Furthermore, the KEGG pathway analysis identified several significantly enriched pathways associated with CRC progression. Early-stage cancers (stage II) exhibited the upregulation of 758 pathways (13,092 genes) and the downregulation of 619 pathways (15,439 genes), while advanced-stage tumors (stage III) showed the upregulation of 630 pathways (14,655 genes) and the downregulation of 614 pathways (13,910 genes). Among these pathways, metabolism-related pathways in the early stage, notably aerobic glycolysis, glycolysis/gluconeogenesis, and CRC metabolic reprogramming, were predominantly upregulated, whereas nucleic acid metabolism and nicotinamide adenine dinucleotide (NAD) biosynthesis were downregulated. Mixed regulation was observed in pathways such as OXPHOS and the pentose phosphate pathway, underscoring complex metabolic adaptation during CRC progression (Figure 2A).
In advanced-stage CRC (stages III-IV), comparison with adjacent normal tissues revealed predominantly upregulated metabolic pathways related to energy production, including the electron transport chain, OXPHOS, glycolysis, and gluconeogenesis. Downregulation was observed in specific pathways such as lipid metabolism (Figure 2B).
From the metabolism-related profile by microarray assay, several genes were upregulated in cancer tissues, including LDHA. LDHA is a key regulatory enzyme, encoded by the LDHA gene, in the glycolytic pathway, contributing to ATP generation and supporting biosynthetic processes. It is frequently upregulated in various cancers and plays an important role in aerobic glycolysis and metabolic reprogramming, or the Warburg effect, linked to tumor progression [7,18]. Accordingly, in this study, LDHA was selected to evaluate its expression in CRC tissues. A total of 260 CRC tissue samples were collected, including 81 early-stage cases (stages 0-II; mean age 65.85±10 years) and 179 advanced-stage cases (stages III-IV; mean age 62.12±10.79 years). The majority of samples originated from the rectum (135 cases, 51.9%), followed by the sigmoid colon, retrosigmoid colon, and descending colon, respectively.

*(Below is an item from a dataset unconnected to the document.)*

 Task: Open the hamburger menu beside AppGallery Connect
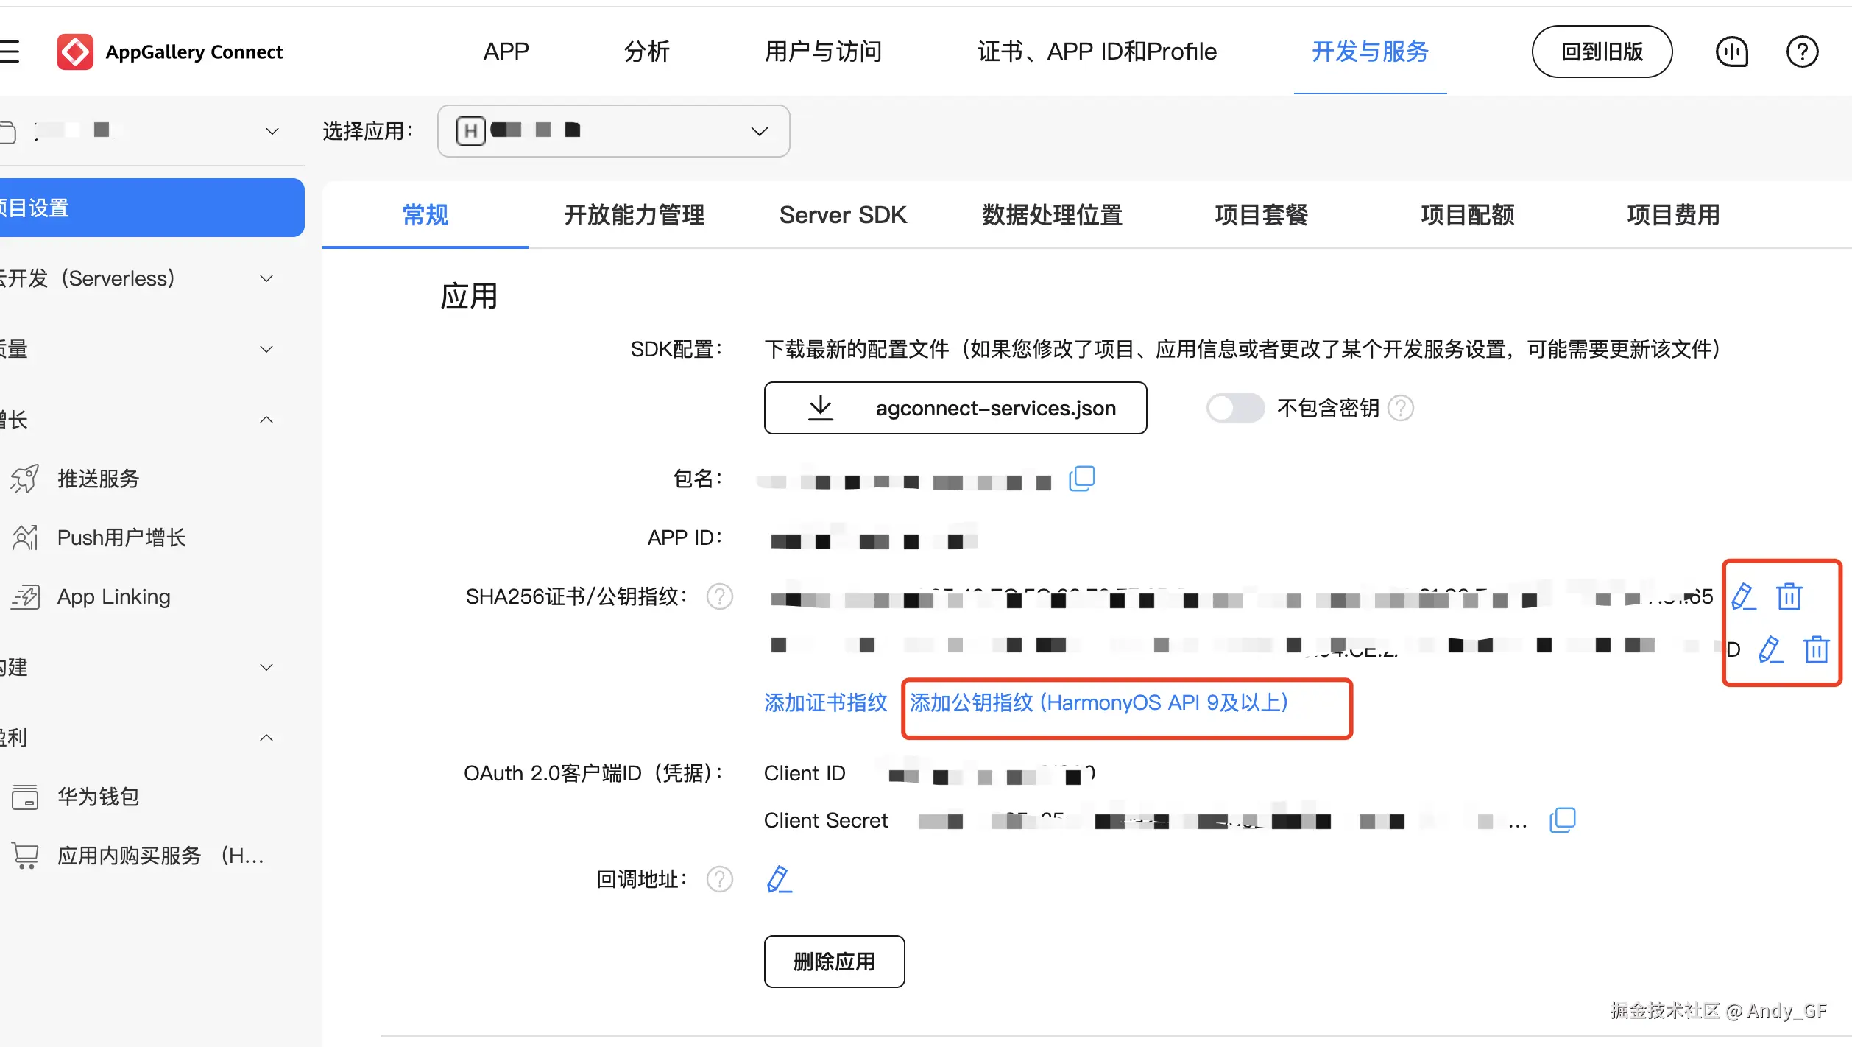[10, 52]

IHC staining of CRC tissues with an LDHA-specific primary antibody demonstrated positive LDHA expression (brown staining) in both early-stage and advanced-stage cancers, as shown in Figure 3A-3B, respectively. Notably, staining intensity and the proportion of positive cells were greater in advanced-stage cancers (179/260; 68.85%) compared with early-stage cancers (81/260; 31.15%). In addition, LDHA expression appeared in both the nucleus and the membrane. Nuclear expression was more frequently observed in advanced-stage cancers. Moreover, dual localization of LDHA in both the nucleus and membrane was detected in 16/179 (8.94%) advanced-stage cases and in 4/81 (4.9%) early-stage cases. LDHA expression was also observed in normal cells in 12/260 (4.62%) cases adjacent to cancer tissues.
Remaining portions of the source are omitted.